I’ve struggled with my weight almost all my life.
Judging from old photos, I started getting a little chubby when I was around 8 or 9 years old. That’s around the time my sister was born… so it’s obviously all her fault. I was perfectly fine being the only child.
I’m kidding, of course. (She might read this!) In all seriousness, I honestly can’t pinpoint the reasons for my weight issues… maybe it was my father’s drug and mental health problems, my mom being overweight herself, not participating in sports, or a combination of these and other factors. I’ve tried time and again to lose weight. Every diet, exercise program, fitness gadget, weight loss book out there – I’ve probably tried it, bought it, or checked it out from the library.
The truth is, I try, but I can never stick to a diet for long. My need to feel better and ‘feed’ my emotions becomes stronger than my desire to lose weight. After I mess up I have a hard time getting back on track, so I usually just give up… until the cycle begins all over again. People who’ve been successful always say “something just clicked” – but how do you know when that happens? I’ve been overweight for so long that I can’t even see myself thin.
So here we go – 100 DAYS OF WEIGHT LOSS, DAY 1
I got on the scale this morning and was pretty disgusted by the number I saw… 208.6 lbs. I’ve regained almost all the weight I lost on the Medifast program a couple of year ago. Even when I’m not officially ‘dieting’, I almost always start the day off on the right foot – usually with a green smoothie. I’ll snack on some fruit mid-morning, and have a healthy lunch. A big salad, some quinoa and beans, you get the picture. My problem is that I often hit a wall in the late afternoon where I feel like I need to lay down and take a nap. So I eat something sweet to wake me up. I figure I’ve already blown it, so I eat more… and it goes downhill from there. Don’t even get me started on exercise. I need to look at how I tend to do things and make up new endings for these negative patterns.

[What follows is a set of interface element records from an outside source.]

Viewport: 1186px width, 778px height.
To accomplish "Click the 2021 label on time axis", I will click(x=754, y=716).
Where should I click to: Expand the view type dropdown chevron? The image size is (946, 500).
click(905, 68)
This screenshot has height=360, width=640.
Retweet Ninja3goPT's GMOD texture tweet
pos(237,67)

I used to be that way, but now I’m different.
- I used to give up on a diet after a few days, but now I’m journaling to stay on track.
- I used to drink Coke and coffee every day, but now I’m drinking water, seltzer, and tea instead. (I love Yogi detox tea, by the way!)

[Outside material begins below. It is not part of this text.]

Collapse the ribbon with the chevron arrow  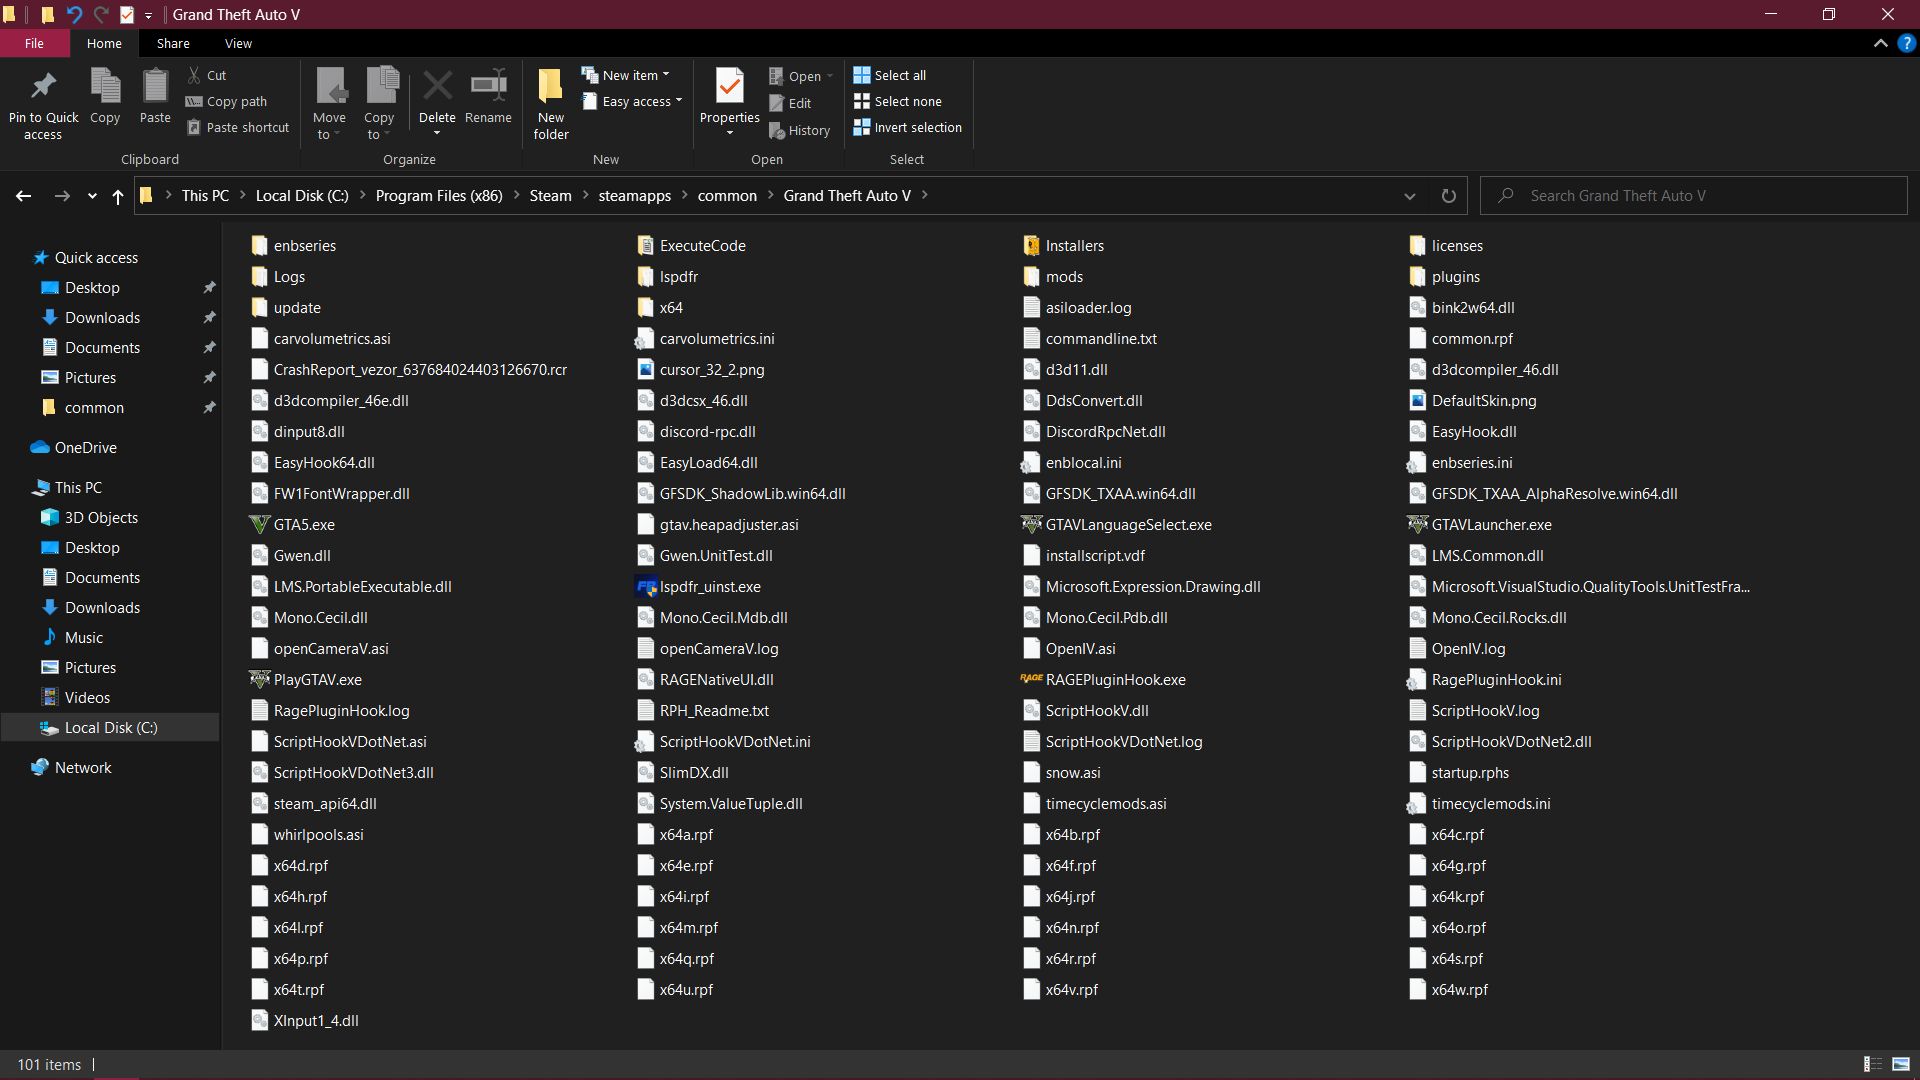click(1880, 43)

- I used to have exercise at the bottom of my to-do list (only done if I had the time), but now it’s moved to the top.
- I used to put my family ahead of myself, but now I worry about ME first, and do something for myself every day.

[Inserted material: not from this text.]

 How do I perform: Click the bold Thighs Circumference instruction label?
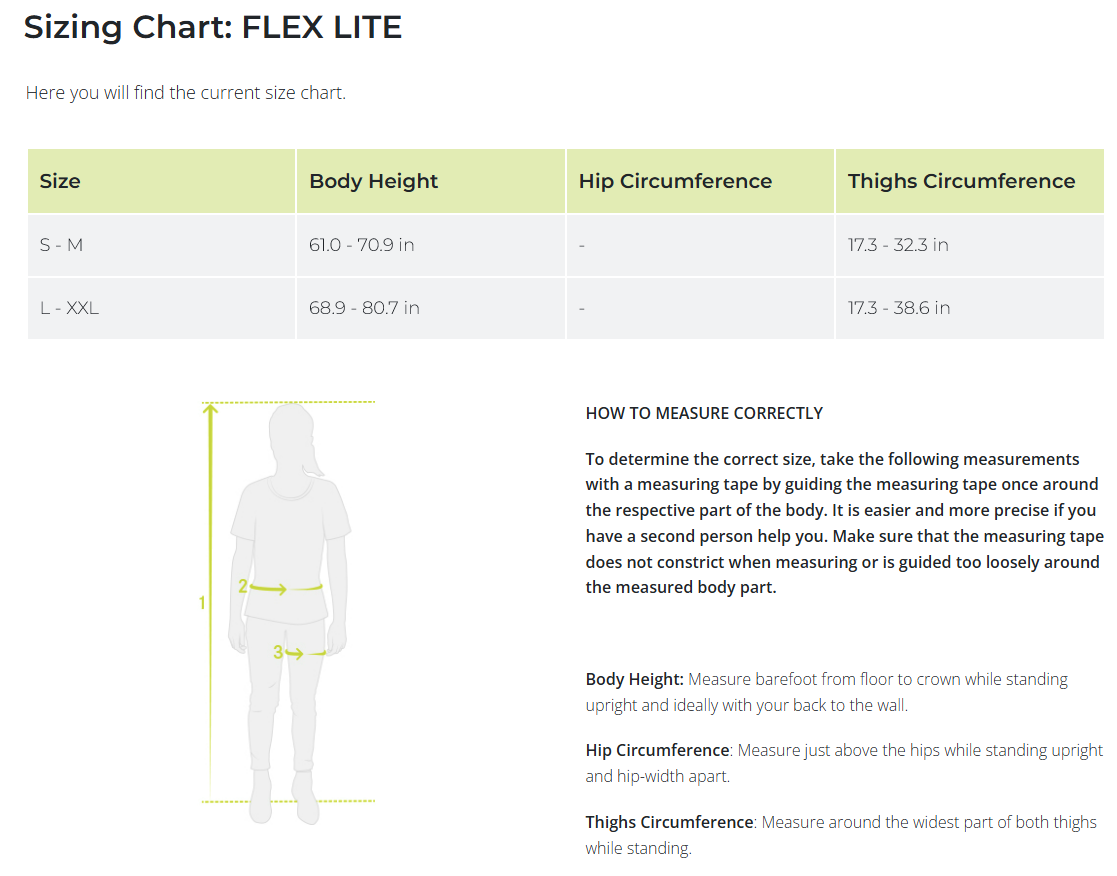[x=669, y=822]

- I used to reach for sweets when I wanted to feel better, but now I write my emotions down instead of eating them.
- I used to eat mindlessly, but now I listen to my body, paying attention (and savoring!) every bite, stopping when I’m satisfied.
- I used to stay up late, but now I choose to go to bed early and wake up early instead. I give myself one weekend morning to sleep in.
- I used to be easily discouraged, but now I’m inspired and motivated to keep going!
In the hopes that I’ll fall back into blogging regularly – and maybe lose some weight in the process – for the next 3 months I’ll be tackling the one-a-day lessons from the book “100 Days of Weight Loss” by Linda Spangle. I’m fearful that I’ll fail, like I always do… or wait, is that a click I just heard? The clicking of my keyboard. It’ll do.
- Weight: 208.6 lbs
- Exercise: Nothing. (I know…)
- Steps: 1904. I forgot to put my tracker back on after my shower.
- Craving: Halloween candy. I gave in, but not a ridiculous amount like last year.